In this version, Hanks’s Otto Anderson is a widower recently forced into retirement from his engineering post who runs his Pittsburgh subdivision with an iron fist — and lives in a constant state of curmudgeonly annoyance, particularly when it comes to his friendly yet rule-breaking neighbors. (In an amusing coincidence, Hanks has now played both arguably the cheeriest man in Pittsburgh, famed children’s television host Fred Rogers in A Beautiful Day in the Neighborhood, and the grumpiest.)

“I would say that Otto is the fairest man,” says Hanks, who also produced the film, with wife Rita Wilson. “The guy who knows what is right, the most righteous man. He knows that you can't park here [somewhere], you know? And that's important knowledge to know sometimes… That's just correct behavior, that's acceptance of what the rules are, and the rules are in place to give everybody a fair shake. Now, as a dad, I try to impart that, but I guess I just end up sounding grumpy to all my brat kids.”

A MAN CALLED OTTO, from left: Tom Hanks, Mariana Trevino, 2022. ph: Niko Tavernise / © Sony Pictures Entertainment / Courtesy Everett Collection
Tom Hanks, left, and Mariana Treviño, in A Man Called Otto. (Photo: Niko Tavernise / © Sony Pictures Entertainment / Courtesy Everett Collection)

Hanks’s collaborators were thrilled to work with the Oscar-winning actor, even if, for Mariana Treviño and Manuel Garcia-Rulfo, that meant being on the other end of Otto’s ire for much of the movie. The actors play Mexican-American parents with two young children, and another on the way, who move across the street from Otto and refuse to be repelled by his cantankerousness. (In the film’s heaviest subplot, they also inadvertently thwart multiple suicide attempts by Otto, who is reeling from the recent death of his wife.)

“It was surreal, completely,” says Treviño, a revelation in the film as the energetic “mama bear” Marisol. “And to see up close how he manages to, though all the grumpiness that he projects, to see his core, the vulnerability where he was working from, the pain. It shines through all the grumpiness, and we could see that and we could sense that when we were shooting. And that was really enriching.”

It was the second time Garcia-Rulfo worked with Hanks, after 2020’s Greyhound.

“He’s insane, he’s just amazing,” the actor says. “His professionalism is insane. I’ve never worked with somebody that has that presence, that humbleness, and that openness to everybody on set, all the crew, all the actors. I learned so much from him about how actors should work on set.”

Hanks made life easier for his director, Marc Forster, who knows a thing or two about adapting hit novels (The Kite Runner, World War Z) himself.

“I couldn’t have made this film without Tom Hanks,” he says. “Tom is so well-prepared, he’s so kind.
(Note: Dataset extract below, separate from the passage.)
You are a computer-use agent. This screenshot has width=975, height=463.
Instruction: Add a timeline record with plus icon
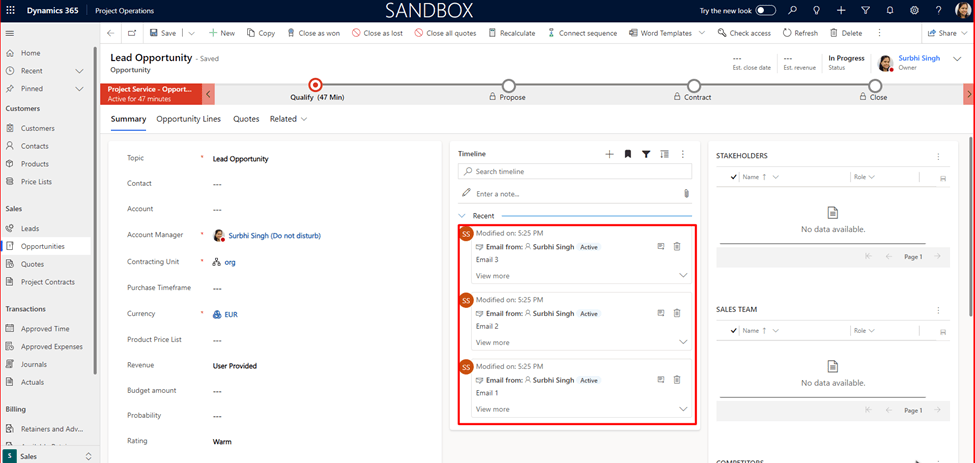[x=609, y=154]
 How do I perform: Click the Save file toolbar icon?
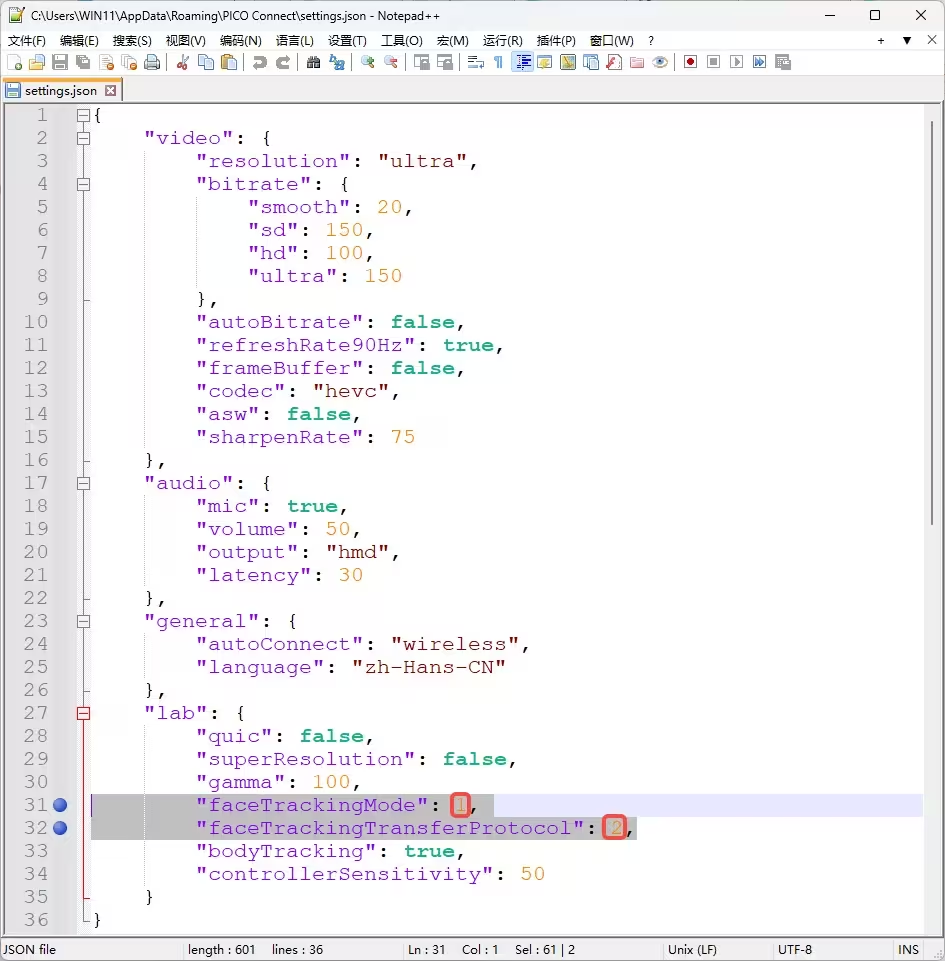click(x=60, y=62)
And he’s always thinking, and so alert of all the choices he’s making as an actor. He’s like someone who plays an incredible instrument. It’s like you’re playing with the best violinist in the world… He pretty much covers it all. It doesn’t get any better.”

So how much Otto Anderson is in Tom Hanks?
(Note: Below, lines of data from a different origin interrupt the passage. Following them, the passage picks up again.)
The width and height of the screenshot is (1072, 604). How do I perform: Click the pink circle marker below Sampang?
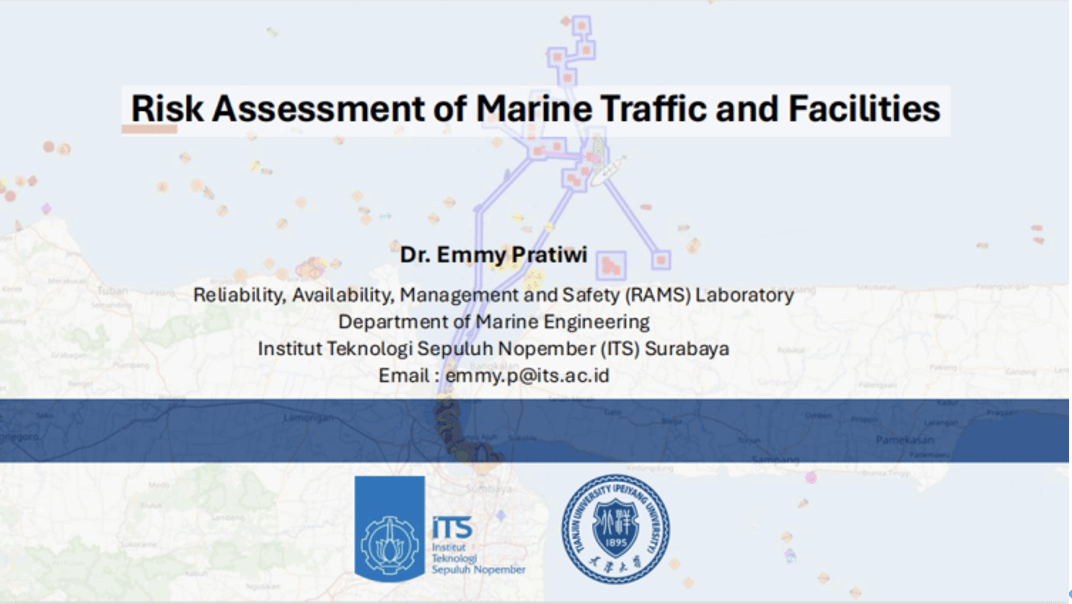(810, 477)
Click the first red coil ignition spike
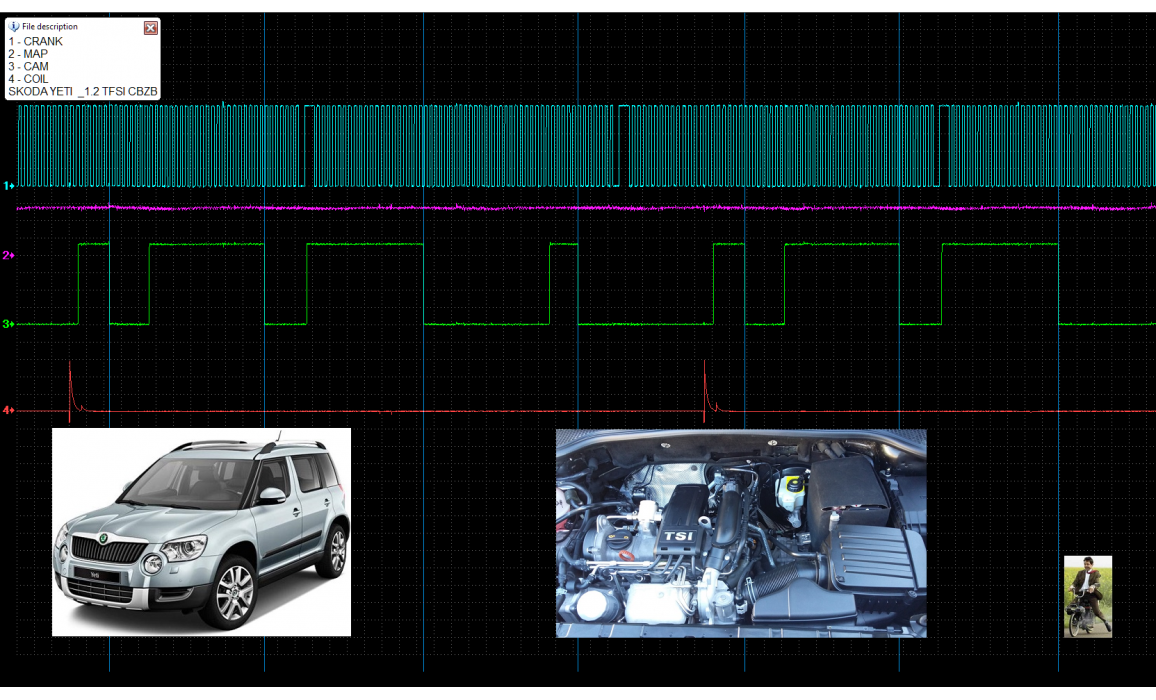The image size is (1156, 700). 70,380
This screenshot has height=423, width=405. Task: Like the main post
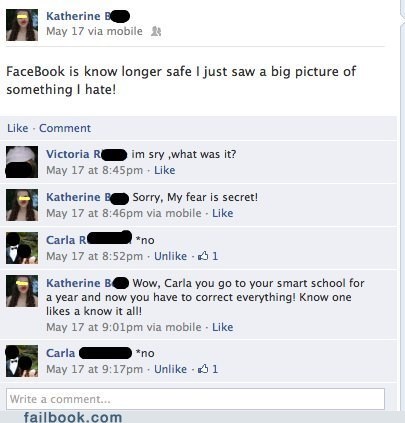(x=18, y=128)
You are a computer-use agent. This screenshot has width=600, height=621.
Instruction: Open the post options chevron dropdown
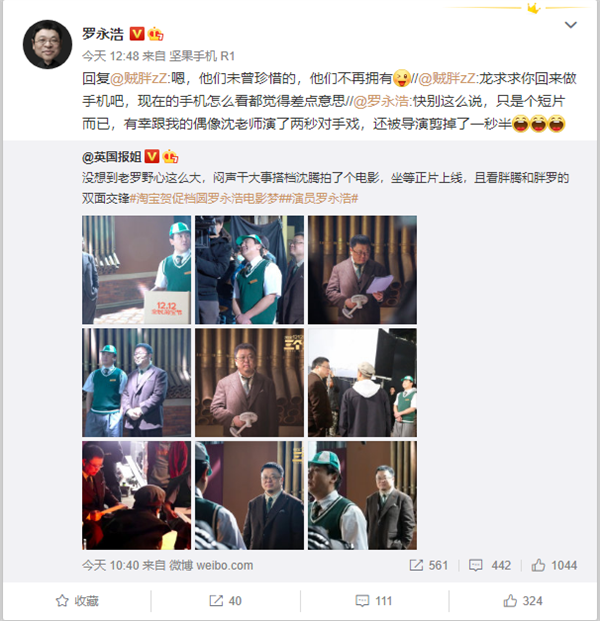[x=570, y=25]
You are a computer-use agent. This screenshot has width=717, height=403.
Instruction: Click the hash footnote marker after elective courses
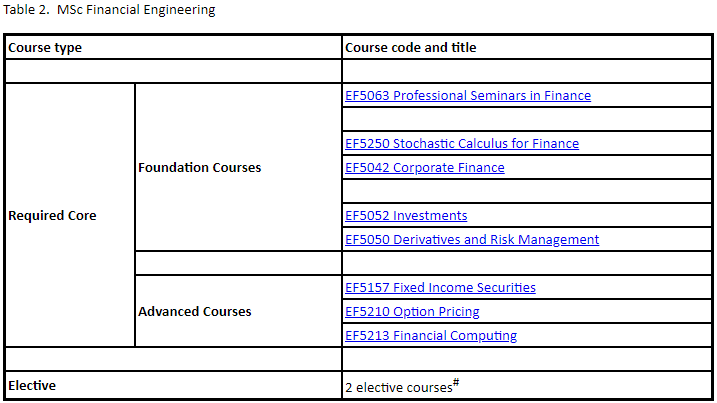[456, 382]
There is a driving pet peeve Hanks will tell you drives him to Otto-level crankiness.

“Oh, let's just talk about people who don't use their turn signals up ahead of you,” he gripes. “Suddenly the car that is slowing down and slowing down for reasons that you don't understand, and then it literally stops. And if they had just turned on their right blinker to [indicate] they're looking for a place to park, or they're gonna pull into that driveway, everything is fine. But when they don't do it, everything is hard. So, yeah, I have that.”

Feel free to tell the next person that does that ahead of you on the road that Tom Hanks would not be happy.

“Let them know that America's Grumpiest Dad is disappointed in them,” he says. “And then see what happens.”

A Man Called Otto opens in theaters Friday.